Dr. Morowitz’s life’s message, not to mention the theme of the book from which creationists love to quote, is that systems will inevitably self-organize in the presence of energy flows such as heat from the Sun. Far from arguing that life could never have arisen by chance, he argued that it may have been forced, deterministically, into existence. Later in the same essay he likens the emergence of life to the emergence of a lightning bolt that transports energy between sky and ground more efficiently than gradual diffusion. Both are “non-equilibrium channels” that “inevitably” and “predictably” form in the presence of “two reservoirs at different potential.”

Let that sink in: Creationists quote Dr. Morowitz as an expert witness in their case that life could not have arisen without a Creator, but his actual meaning was that life was probably inevitable even without one.

Do you think that’s honest?

How about Dr.

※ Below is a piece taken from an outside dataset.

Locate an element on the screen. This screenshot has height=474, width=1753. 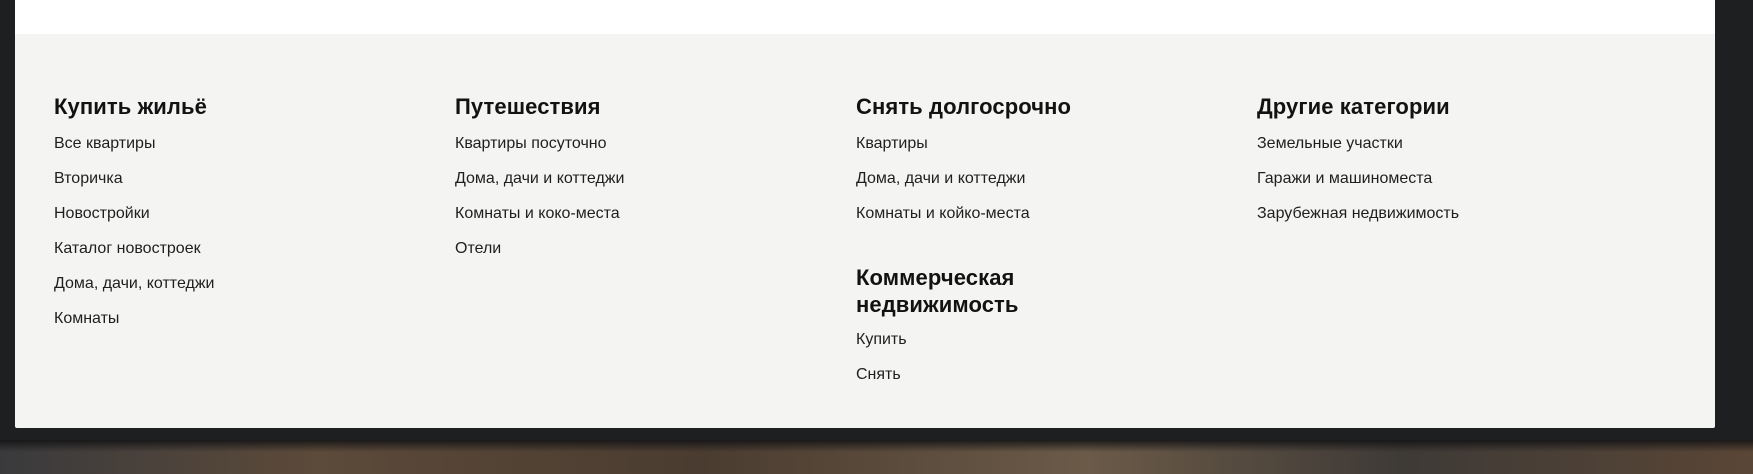
column-heading-long-term-rent: Снять долгосрочно is located at coordinates (964, 106).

Morowitz? What does he think? As it happens, he was also called as an expert witness in McLean vs Arkansas Board of Education, a creation-science court case. In that situation, he was able to speak for himself, and you can read the rather amusing transcript here. Suffice it to say that he takes a dim view of creationists, calling them “deceptive” and “unscientific.”

This post has explored just one example of creationists’ practice of “quote-mining” — of grabbing a sentence or two from a reputable scientist and making the words mean what their author never intended them to mean. If you’d like many more examples, check out The Quote Mine Project at talkorigins.org.

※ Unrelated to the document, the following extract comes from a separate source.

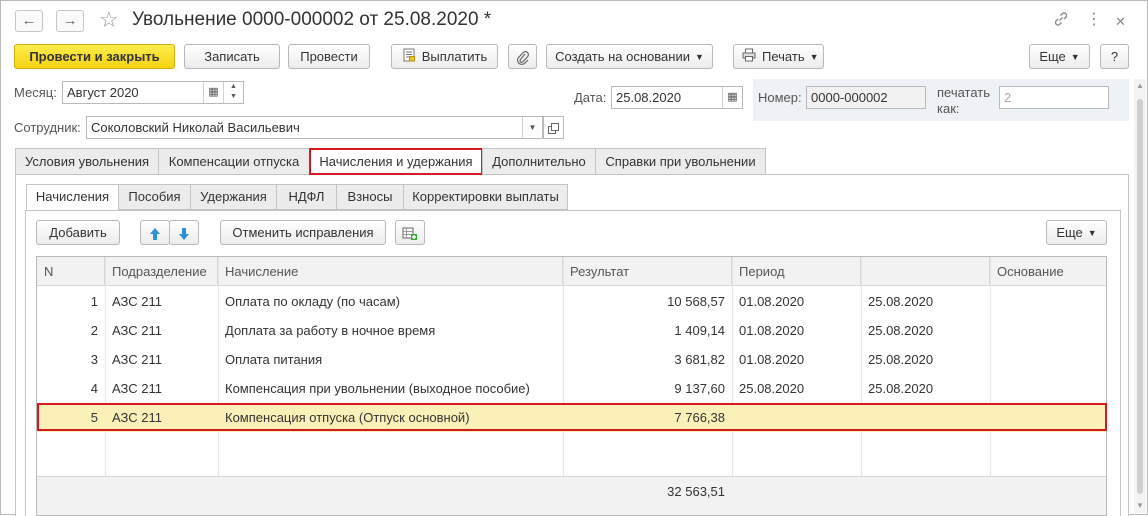  Describe the element at coordinates (274, 360) in the screenshot. I see `cell-accrual: Оплата питания` at that location.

As I looked into the creation/evolution issue in my final years as a Christian, I found this dishonesty everywhere among creationists. Although I maintained my faith in the wake of creationism’s collapse, this was my first realization of the extent to which today’s evangelical Christian message relies on smoke and mirrors.

Do you think creationists even know how dishonest they’re being? I will speculate on that in my next post.

9 responses to “A Case Study in Creationist Quote-Mining

  1. So, you found *one* example of a misused quotation. This doesn’t negate Darwin’s admission that they eye couldn’t have evolved, nor his deathbed conversion. Also, I’ve heard a number of Einstein quotes that make it sound like HE believed in God, too. Are you smarter than Albert Einstein?

    Kidding, obviously. Thanks for the post.

    • Thanks for letting me know you were kidding. I wouldn’t have known otherwise because I have indeed heard all of those false claims enough times that it did not surprise me to hear them again!

  2. Creationists can only be ignorant or dishonest.

    If they know the evidence and were honest, they wouldn’t be creationists.

    If they know the evidence and call themselves creationists, then they are bending the word ‘creationist’ to mean something it generally doesn’t like Ken Millar does when he, an evolutionary biologist and good catholic christian uses the word ‘creationist’ to mean ‘someone who believes that god made the universe using natural laws and time that he made’ which Ken damn well knows almost nobody associates with the word ‘creationist.’ I mean, that’s great and all but it’s like he’s trying to obfuscate the matter!